Symposium to explore concept of applying architectural training outside profession

March 30, 2006


Mary Kate O'Brien
mcobrien@syr.edu



Syracuse University School of Architecture will present "Applications," a one-day symposium, April 12 from 1-7 p.m. in the auditorium at The Warehouse, 350 W. Fayette St. The symposium is free and open to the public. For information on public parking at The Warehouse, call 443-8238.


This symposium presents work produced by designers and researchers who were trained as architects and now are devising innovative applications of disciplinary knowledge that explore architecture's capacity to engage new constituencies or operate in new contexts.


These designers expand the discipline by applying specifically architectural techniques to problems and projects outside of, or marginal to, the typical domain of the profession. They realize the potential of architecture to address concerns that are not traditionally understood as the responsibility of the architect. These recent and emerging practices not only challenge professional norms, they are fundamentally altering and reorienting the role and ambitions of theory in architecture.
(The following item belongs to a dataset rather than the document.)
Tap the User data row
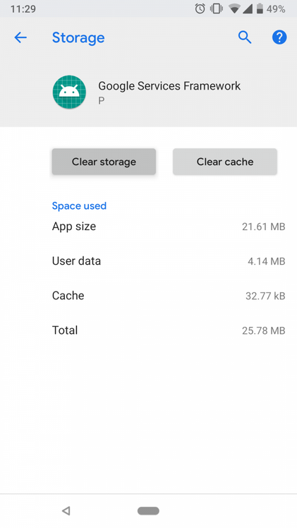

This so-called "post-critical" condition, or move into "theoretical practice," does not reject or supersede the modes of theory and research that emerged and flourished in the last three decades of the twentieth century. Rather, today's theoretically or speculatively inclined architects and scholars innovate ways to apply the insights, agendas and research of that era to pressing contemporary problems and opportunities.


Symposium participants will include Cory Clarke from Tender Design Group;


Keller Easterling from Yale University; Brian Lonsway from Carleton University; Raymond Ryan from the Heinz Architectural Center; and Veronika Schmid from the Architectural Association and Arup AGU. Mark Linder, chair of graduate studies at the School of Architecture, will moderate.